Print out each entry below exactly, please.

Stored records

*** Block opens ***

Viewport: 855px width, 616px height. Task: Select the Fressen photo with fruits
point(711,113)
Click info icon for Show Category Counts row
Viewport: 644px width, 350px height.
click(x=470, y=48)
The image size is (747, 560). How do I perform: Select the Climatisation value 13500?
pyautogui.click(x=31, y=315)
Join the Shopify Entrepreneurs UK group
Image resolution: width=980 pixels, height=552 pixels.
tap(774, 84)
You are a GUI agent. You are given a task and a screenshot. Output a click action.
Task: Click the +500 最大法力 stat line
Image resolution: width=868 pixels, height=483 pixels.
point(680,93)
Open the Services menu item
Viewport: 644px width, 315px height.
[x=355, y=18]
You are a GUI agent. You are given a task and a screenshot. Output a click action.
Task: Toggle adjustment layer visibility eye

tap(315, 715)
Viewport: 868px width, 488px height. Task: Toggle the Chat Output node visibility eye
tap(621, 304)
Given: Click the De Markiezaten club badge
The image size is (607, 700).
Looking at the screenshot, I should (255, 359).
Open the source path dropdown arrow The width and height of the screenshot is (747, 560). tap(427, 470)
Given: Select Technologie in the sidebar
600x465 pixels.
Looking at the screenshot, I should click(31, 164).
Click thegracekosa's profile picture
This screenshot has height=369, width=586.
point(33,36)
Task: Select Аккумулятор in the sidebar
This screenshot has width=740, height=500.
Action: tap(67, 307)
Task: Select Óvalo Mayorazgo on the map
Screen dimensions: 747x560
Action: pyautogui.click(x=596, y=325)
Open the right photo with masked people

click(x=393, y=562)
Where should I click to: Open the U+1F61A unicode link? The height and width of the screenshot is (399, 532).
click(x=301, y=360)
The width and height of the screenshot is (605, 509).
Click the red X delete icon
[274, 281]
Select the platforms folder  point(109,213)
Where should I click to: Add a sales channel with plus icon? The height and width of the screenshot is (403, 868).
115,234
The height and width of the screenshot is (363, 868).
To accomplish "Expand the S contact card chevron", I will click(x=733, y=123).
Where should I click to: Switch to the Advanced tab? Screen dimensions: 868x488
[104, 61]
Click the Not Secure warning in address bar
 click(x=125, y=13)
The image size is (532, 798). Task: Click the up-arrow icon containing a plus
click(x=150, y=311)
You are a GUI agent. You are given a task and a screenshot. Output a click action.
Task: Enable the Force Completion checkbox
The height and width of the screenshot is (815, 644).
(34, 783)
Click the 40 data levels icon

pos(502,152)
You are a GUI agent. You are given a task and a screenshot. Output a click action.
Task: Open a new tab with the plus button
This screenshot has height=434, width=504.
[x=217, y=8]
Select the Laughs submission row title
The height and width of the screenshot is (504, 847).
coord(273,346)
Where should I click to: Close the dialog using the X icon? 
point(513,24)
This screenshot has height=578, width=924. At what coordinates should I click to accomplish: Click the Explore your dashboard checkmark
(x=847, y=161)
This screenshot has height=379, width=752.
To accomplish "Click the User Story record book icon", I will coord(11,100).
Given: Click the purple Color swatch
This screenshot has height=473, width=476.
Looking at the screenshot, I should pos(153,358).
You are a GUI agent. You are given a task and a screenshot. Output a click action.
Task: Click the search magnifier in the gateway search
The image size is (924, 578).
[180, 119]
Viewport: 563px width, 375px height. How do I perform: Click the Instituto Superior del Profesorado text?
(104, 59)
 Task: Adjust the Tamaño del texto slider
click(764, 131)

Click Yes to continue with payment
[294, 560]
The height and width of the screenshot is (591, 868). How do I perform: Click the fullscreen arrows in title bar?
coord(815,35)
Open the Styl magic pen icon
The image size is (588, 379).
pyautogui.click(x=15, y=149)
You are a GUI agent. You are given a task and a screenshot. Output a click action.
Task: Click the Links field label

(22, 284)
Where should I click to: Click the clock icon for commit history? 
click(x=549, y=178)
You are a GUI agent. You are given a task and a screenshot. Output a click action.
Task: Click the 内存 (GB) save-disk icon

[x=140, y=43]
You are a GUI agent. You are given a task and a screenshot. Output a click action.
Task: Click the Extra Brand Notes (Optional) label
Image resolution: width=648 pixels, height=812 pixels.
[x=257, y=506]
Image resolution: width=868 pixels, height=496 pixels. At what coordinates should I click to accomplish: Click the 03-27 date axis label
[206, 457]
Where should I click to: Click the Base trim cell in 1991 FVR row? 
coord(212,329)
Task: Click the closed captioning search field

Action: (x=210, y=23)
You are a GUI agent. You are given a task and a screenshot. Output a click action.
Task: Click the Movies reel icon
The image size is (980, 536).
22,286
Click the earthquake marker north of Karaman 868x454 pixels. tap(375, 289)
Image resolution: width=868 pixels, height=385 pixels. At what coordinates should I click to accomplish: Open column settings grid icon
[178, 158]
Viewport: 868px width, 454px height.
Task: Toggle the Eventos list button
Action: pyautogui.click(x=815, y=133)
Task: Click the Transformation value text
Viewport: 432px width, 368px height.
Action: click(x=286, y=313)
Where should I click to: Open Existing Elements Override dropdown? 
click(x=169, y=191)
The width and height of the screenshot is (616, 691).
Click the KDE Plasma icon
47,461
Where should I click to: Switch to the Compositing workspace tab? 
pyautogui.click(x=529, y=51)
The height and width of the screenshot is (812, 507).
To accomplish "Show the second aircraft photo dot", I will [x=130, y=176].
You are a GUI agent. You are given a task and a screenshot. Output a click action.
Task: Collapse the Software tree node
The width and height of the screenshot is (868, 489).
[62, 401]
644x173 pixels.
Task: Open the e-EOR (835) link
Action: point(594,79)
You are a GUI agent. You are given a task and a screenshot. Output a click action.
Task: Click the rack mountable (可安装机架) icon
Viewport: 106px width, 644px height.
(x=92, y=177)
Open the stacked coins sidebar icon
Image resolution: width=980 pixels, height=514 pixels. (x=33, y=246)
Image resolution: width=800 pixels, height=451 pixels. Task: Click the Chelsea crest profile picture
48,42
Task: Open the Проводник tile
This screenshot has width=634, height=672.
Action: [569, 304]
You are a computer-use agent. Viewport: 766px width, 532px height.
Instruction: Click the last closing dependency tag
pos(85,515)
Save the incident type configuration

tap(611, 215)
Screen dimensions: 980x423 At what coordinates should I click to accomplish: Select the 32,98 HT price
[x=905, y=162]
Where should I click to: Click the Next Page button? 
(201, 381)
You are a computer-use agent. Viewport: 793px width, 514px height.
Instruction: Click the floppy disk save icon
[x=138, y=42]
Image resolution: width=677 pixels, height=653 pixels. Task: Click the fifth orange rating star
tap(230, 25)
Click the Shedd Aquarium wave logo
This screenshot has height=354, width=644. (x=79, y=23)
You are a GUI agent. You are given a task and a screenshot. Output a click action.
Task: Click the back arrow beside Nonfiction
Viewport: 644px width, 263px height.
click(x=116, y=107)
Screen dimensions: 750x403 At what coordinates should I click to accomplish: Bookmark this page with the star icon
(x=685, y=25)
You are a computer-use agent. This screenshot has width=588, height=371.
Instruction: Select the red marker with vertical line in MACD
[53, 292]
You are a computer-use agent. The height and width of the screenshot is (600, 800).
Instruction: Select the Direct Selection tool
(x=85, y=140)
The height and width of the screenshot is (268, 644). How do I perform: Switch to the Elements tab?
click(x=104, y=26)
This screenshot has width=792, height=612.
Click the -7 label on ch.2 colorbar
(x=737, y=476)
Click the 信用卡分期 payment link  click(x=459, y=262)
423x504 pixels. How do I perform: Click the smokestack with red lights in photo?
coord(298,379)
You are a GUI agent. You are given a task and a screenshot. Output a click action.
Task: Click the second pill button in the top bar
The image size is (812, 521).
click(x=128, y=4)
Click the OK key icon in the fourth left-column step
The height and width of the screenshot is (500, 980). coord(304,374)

*** Block closes ***

◆ Answer to the problem
Viewport: 855px width, 616px height. Task: Select the Fressen photo with fruits
point(711,113)
Click info icon for Show Category Counts row
Viewport: 644px width, 350px height.
click(x=470, y=48)
The image size is (747, 560). How do I perform: Select the Climatisation value 13500?
pyautogui.click(x=31, y=315)
Join the Shopify Entrepreneurs UK group
Image resolution: width=980 pixels, height=552 pixels.
tap(774, 84)
You are a GUI agent. You are given a task and a screenshot. Output a click action.
Task: Click the +500 最大法力 stat line
Image resolution: width=868 pixels, height=483 pixels.
point(680,93)
Open the Services menu item
Viewport: 644px width, 315px height.
[x=355, y=18]
You are a GUI agent. You are given a task and a screenshot. Output a click action.
Task: Toggle adjustment layer visibility eye

tap(315, 715)
Viewport: 868px width, 488px height. Task: Toggle the Chat Output node visibility eye
tap(621, 304)
Given: Click the De Markiezaten club badge
The image size is (607, 700).
Looking at the screenshot, I should (255, 359).
Open the source path dropdown arrow The width and height of the screenshot is (747, 560). tap(427, 470)
Given: Select Technologie in the sidebar
600x465 pixels.
Looking at the screenshot, I should click(31, 164).
Click thegracekosa's profile picture
This screenshot has height=369, width=586.
point(33,36)
Task: Select Аккумулятор in the sidebar
This screenshot has width=740, height=500.
Action: tap(67, 307)
Task: Select Óvalo Mayorazgo on the map
Screen dimensions: 747x560
Action: pyautogui.click(x=596, y=325)
Open the right photo with masked people

click(x=393, y=562)
Where should I click to: Open the U+1F61A unicode link? The height and width of the screenshot is (399, 532).
click(x=301, y=360)
The width and height of the screenshot is (605, 509).
Click the red X delete icon
[274, 281]
Select the platforms folder  point(109,213)
Where should I click to: Add a sales channel with plus icon? The height and width of the screenshot is (403, 868).
115,234
The height and width of the screenshot is (363, 868).
To accomplish "Expand the S contact card chevron", I will click(x=733, y=123).
Where should I click to: Switch to the Advanced tab? Screen dimensions: 868x488
[104, 61]
Click the Not Secure warning in address bar
 click(x=125, y=13)
The image size is (532, 798). Task: Click the up-arrow icon containing a plus
click(x=150, y=311)
You are a GUI agent. You are given a task and a screenshot. Output a click action.
Task: Enable the Force Completion checkbox
The height and width of the screenshot is (815, 644).
(34, 783)
Click the 40 data levels icon

pos(502,152)
You are a GUI agent. You are given a task and a screenshot. Output a click action.
Task: Open a new tab with the plus button
This screenshot has height=434, width=504.
[x=217, y=8]
Select the Laughs submission row title
The height and width of the screenshot is (504, 847).
coord(273,346)
Where should I click to: Close the dialog using the X icon? 
point(513,24)
This screenshot has height=578, width=924. At what coordinates should I click to accomplish: Click the Explore your dashboard checkmark
(x=847, y=161)
This screenshot has height=379, width=752.
To accomplish "Click the User Story record book icon", I will coord(11,100).
Given: Click the purple Color swatch
This screenshot has height=473, width=476.
Looking at the screenshot, I should pos(153,358).
You are a GUI agent. You are given a task and a screenshot. Output a click action.
Task: Click the search magnifier in the gateway search
The image size is (924, 578).
[180, 119]
Viewport: 563px width, 375px height. How do I perform: Click the Instituto Superior del Profesorado text?
(104, 59)
 Task: Adjust the Tamaño del texto slider
click(764, 131)

Click Yes to continue with payment
[294, 560]
The height and width of the screenshot is (591, 868). How do I perform: Click the fullscreen arrows in title bar?
coord(815,35)
Open the Styl magic pen icon
The image size is (588, 379).
pyautogui.click(x=15, y=149)
You are a GUI agent. You are given a task and a screenshot. Output a click action.
Task: Click the Links field label

(22, 284)
Where should I click to: Click the clock icon for commit history? 
click(x=549, y=178)
You are a GUI agent. You are given a task and a screenshot. Output a click action.
Task: Click the 内存 (GB) save-disk icon

[x=140, y=43]
You are a GUI agent. You are given a task and a screenshot. Output a click action.
Task: Click the Extra Brand Notes (Optional) label
Image resolution: width=648 pixels, height=812 pixels.
[x=257, y=506]
Image resolution: width=868 pixels, height=496 pixels. At what coordinates should I click to accomplish: Click the 03-27 date axis label
[206, 457]
Where should I click to: Click the Base trim cell in 1991 FVR row? 
coord(212,329)
Task: Click the closed captioning search field

Action: (x=210, y=23)
You are a GUI agent. You are given a task and a screenshot. Output a click action.
Task: Click the Movies reel icon
The image size is (980, 536).
22,286
Click the earthquake marker north of Karaman 868x454 pixels. tap(375, 289)
Image resolution: width=868 pixels, height=385 pixels. At what coordinates should I click to accomplish: Open column settings grid icon
[178, 158]
Viewport: 868px width, 454px height.
Task: Toggle the Eventos list button
Action: pyautogui.click(x=815, y=133)
Task: Click the Transformation value text
Viewport: 432px width, 368px height.
Action: click(x=286, y=313)
Where should I click to: Open Existing Elements Override dropdown? 
click(x=169, y=191)
The width and height of the screenshot is (616, 691).
Click the KDE Plasma icon
47,461
Where should I click to: Switch to the Compositing workspace tab? 
pyautogui.click(x=529, y=51)
The height and width of the screenshot is (812, 507).
To accomplish "Show the second aircraft photo dot", I will [x=130, y=176].
You are a GUI agent. You are given a task and a screenshot. Output a click action.
Task: Collapse the Software tree node
The width and height of the screenshot is (868, 489).
[62, 401]
644x173 pixels.
Task: Open the e-EOR (835) link
Action: point(594,79)
You are a GUI agent. You are given a task and a screenshot. Output a click action.
Task: Click the rack mountable (可安装机架) icon
Viewport: 106px width, 644px height.
(x=92, y=177)
Open the stacked coins sidebar icon
Image resolution: width=980 pixels, height=514 pixels. (x=33, y=246)
Image resolution: width=800 pixels, height=451 pixels. Task: Click the Chelsea crest profile picture
48,42
Task: Open the Проводник tile
This screenshot has width=634, height=672.
Action: [569, 304]
You are a computer-use agent. Viewport: 766px width, 532px height.
Instruction: Click the last closing dependency tag
pos(85,515)
Save the incident type configuration

tap(611, 215)
Screen dimensions: 980x423 At what coordinates should I click to accomplish: Select the 32,98 HT price
[x=905, y=162]
Where should I click to: Click the Next Page button? 
(201, 381)
You are a computer-use agent. Viewport: 793px width, 514px height.
Instruction: Click the floppy disk save icon
[x=138, y=42]
Image resolution: width=677 pixels, height=653 pixels. Task: Click the fifth orange rating star
tap(230, 25)
Click the Shedd Aquarium wave logo
This screenshot has height=354, width=644. (x=79, y=23)
You are a GUI agent. You are given a task and a screenshot. Output a click action.
Task: Click the back arrow beside Nonfiction
Viewport: 644px width, 263px height.
click(x=116, y=107)
Screen dimensions: 750x403 At what coordinates should I click to accomplish: Bookmark this page with the star icon
(x=685, y=25)
You are a computer-use agent. This screenshot has width=588, height=371.
Instruction: Select the red marker with vertical line in MACD
[53, 292]
You are a computer-use agent. The height and width of the screenshot is (600, 800).
Instruction: Select the Direct Selection tool
(x=85, y=140)
The height and width of the screenshot is (268, 644). How do I perform: Switch to the Elements tab?
click(x=104, y=26)
This screenshot has width=792, height=612.
Click the -7 label on ch.2 colorbar
(x=737, y=476)
Click the 信用卡分期 payment link  click(x=459, y=262)
423x504 pixels. How do I perform: Click the smokestack with red lights in photo?
coord(298,379)
You are a GUI agent. You are given a task and a screenshot. Output a click action.
Task: Click the second pill button in the top bar
The image size is (812, 521).
click(x=128, y=4)
Click the OK key icon in the fourth left-column step
The height and width of the screenshot is (500, 980). coord(304,374)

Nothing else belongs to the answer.